(PROVIDED TEXT)
<<<<
Concerning the church’s adoption of the pagan concept of the Trinity, the New Catholic Encyclopedia says: “The formulation ‘one God in three Persons’ was not solidly established, certainly not fully assimilated into Christian life and its profession of faith, prior to the end of the 4th century. But it is precisely this formulation that has first claim to the title the Trinitarian dogma. Among the Apostolic Fathers, there had been nothing even remotely approaching such a mentality or perspective.”

Similarly, The Encyclopedia Americana says: “Fourth century Trinitarianism did not reflect accurately early Christian teaching regarding the nature of God; it was, on the contrary, a deviation from this teaching.” The Oxford Companion to the Bible calls the Trinity one of a number of “later creedal formulations.” Yet, the Trinity was not the only pagan concept assimilated into the church.

Refashioning the Soul

It is commonly believed today that humans have an immortal soul that survives the death of the body. But did you know that this church teaching was also a later addition? Jesus affirmed the Biblical truth that the dead “are conscious of nothing at all,” that they are asleep, as it were. (Ecclesiastes 9:5; John 11:11-13) Life would be restored by means of a resurrection—‘a standing up again’ from the sleep of death. (John 5:28, 29) An immortal soul, if it existed, would need no resurrection, since immortality precludes death.
>>>>
(ENTRIES SHOWN)
<<<<
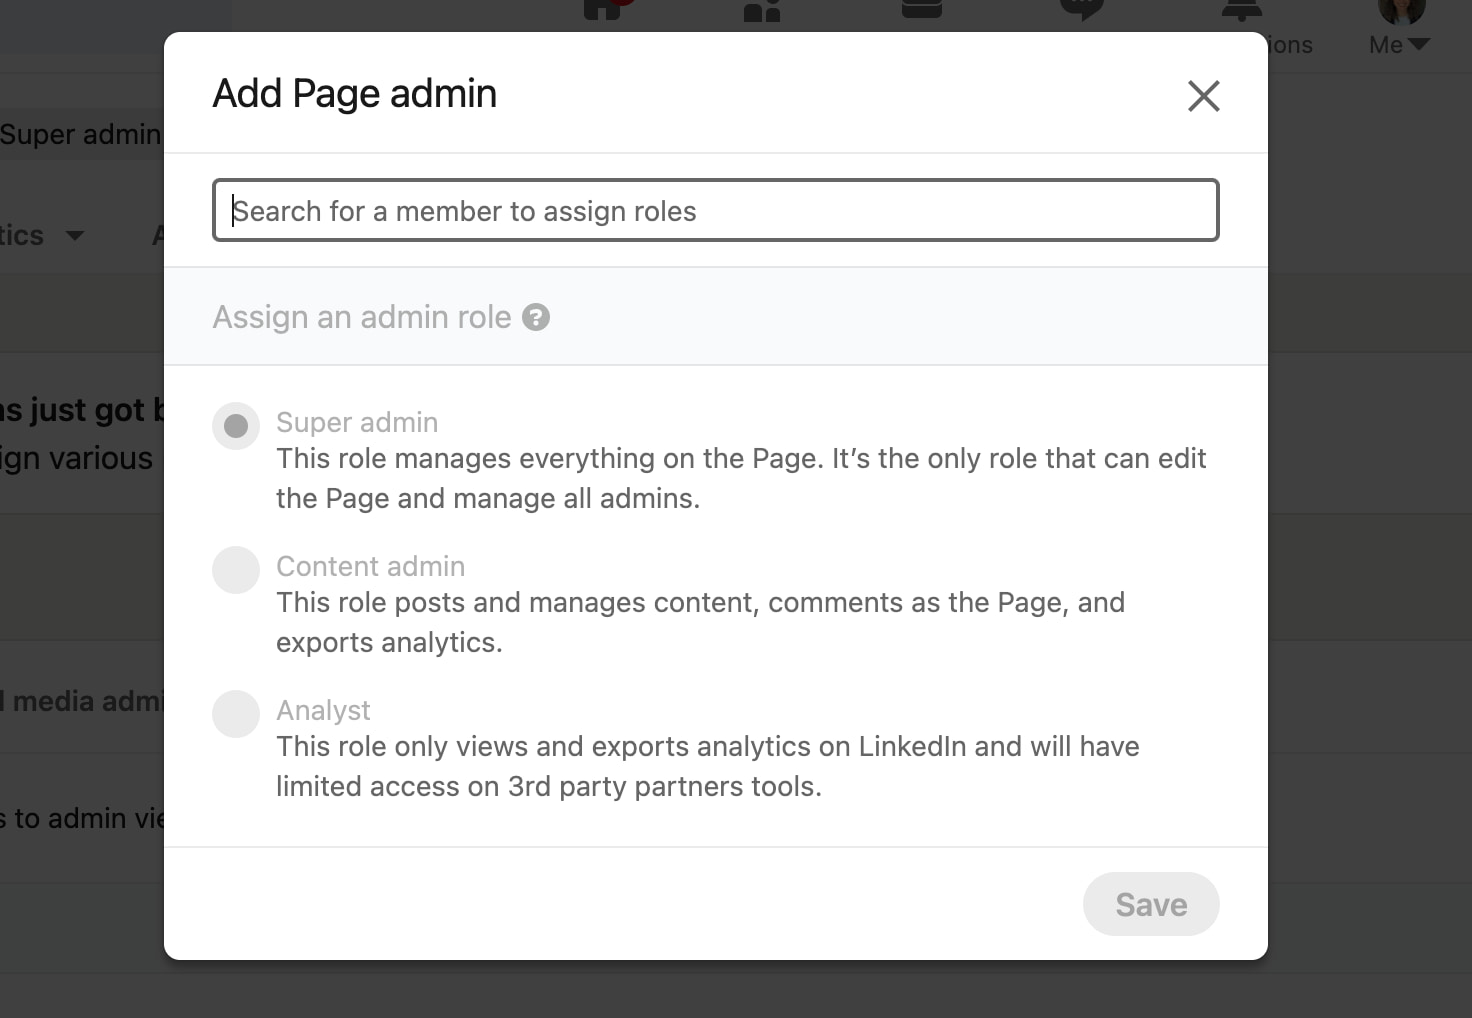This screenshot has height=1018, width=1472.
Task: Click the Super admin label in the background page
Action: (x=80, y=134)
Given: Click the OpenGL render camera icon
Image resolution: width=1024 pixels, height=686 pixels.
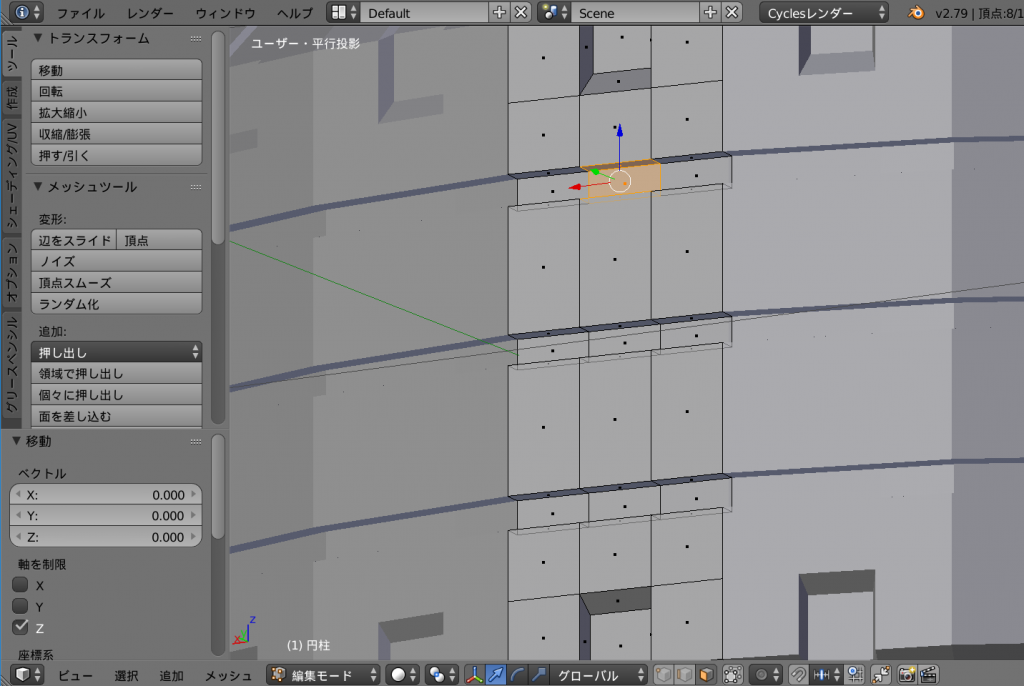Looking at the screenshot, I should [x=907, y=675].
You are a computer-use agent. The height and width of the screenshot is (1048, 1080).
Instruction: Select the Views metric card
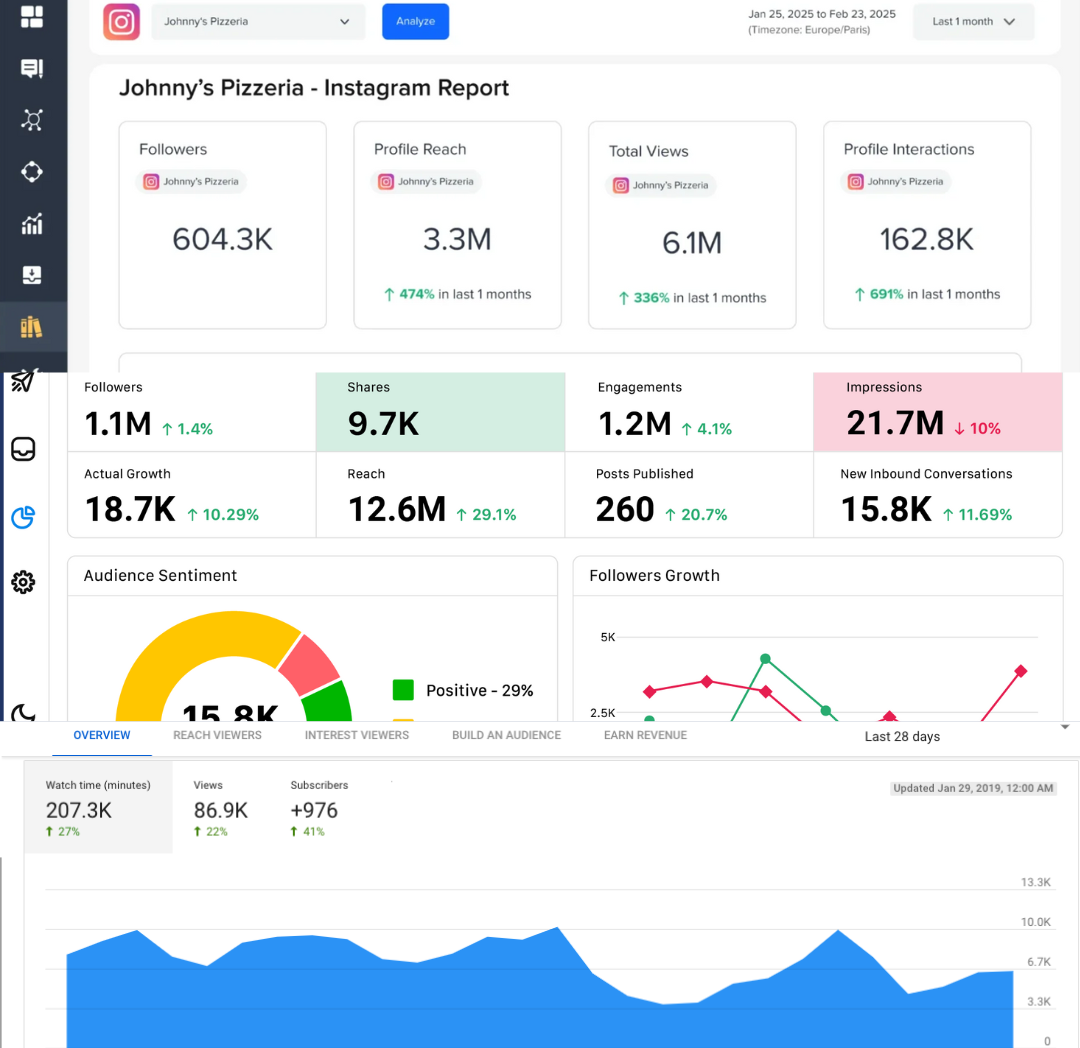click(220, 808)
>>>>
<<<<
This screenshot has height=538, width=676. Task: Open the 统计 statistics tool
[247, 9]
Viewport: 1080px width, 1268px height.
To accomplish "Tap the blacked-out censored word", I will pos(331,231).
>>>>
<<<<
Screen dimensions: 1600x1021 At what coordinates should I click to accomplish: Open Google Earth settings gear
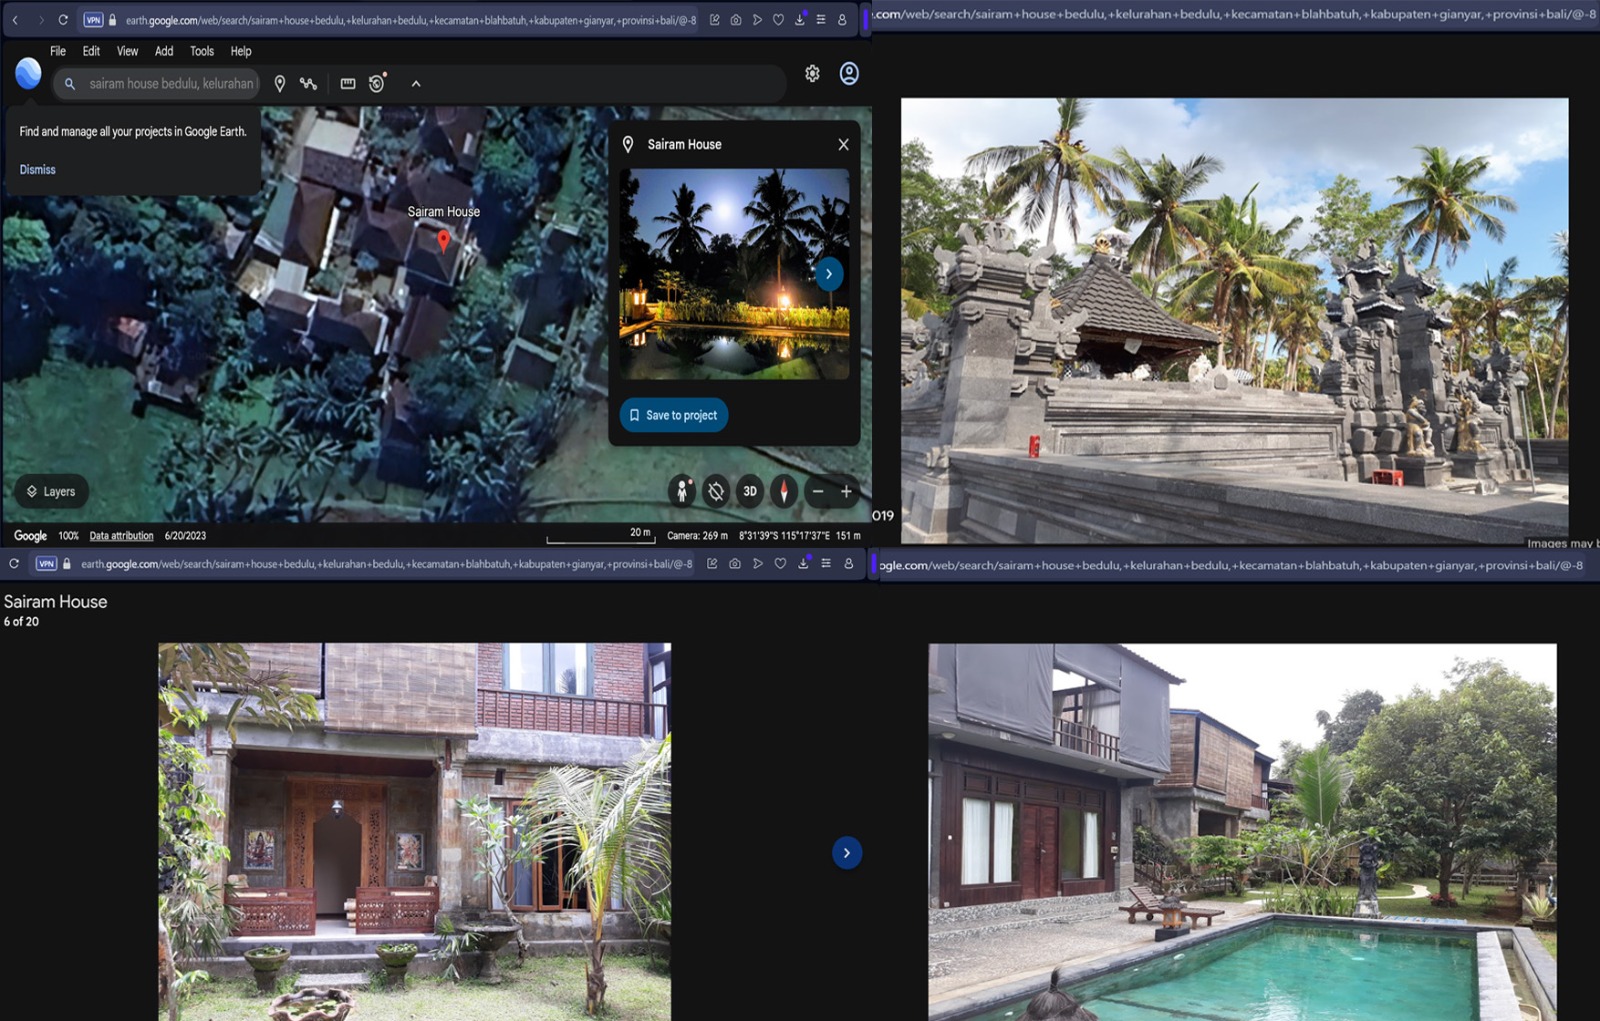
>>>>
From the passage on the Trinity and the soul, pull out the wording verbatim, starting at "It is commonly" and ending after "immortality precludes death.".

(SOLUTION)
It is commonly believed today that humans have an immortal soul that survives the death of the body. But did you know that this church teaching was also a later addition? Jesus affirmed the Biblical truth that the dead “are conscious of nothing at all,” that they are asleep, as it were. (Ecclesiastes 9:5; John 11:11-13) Life would be restored by means of a resurrection—‘a standing up again’ from the sleep of death. (John 5:28, 29) An immortal soul, if it existed, would need no resurrection, since immortality precludes death.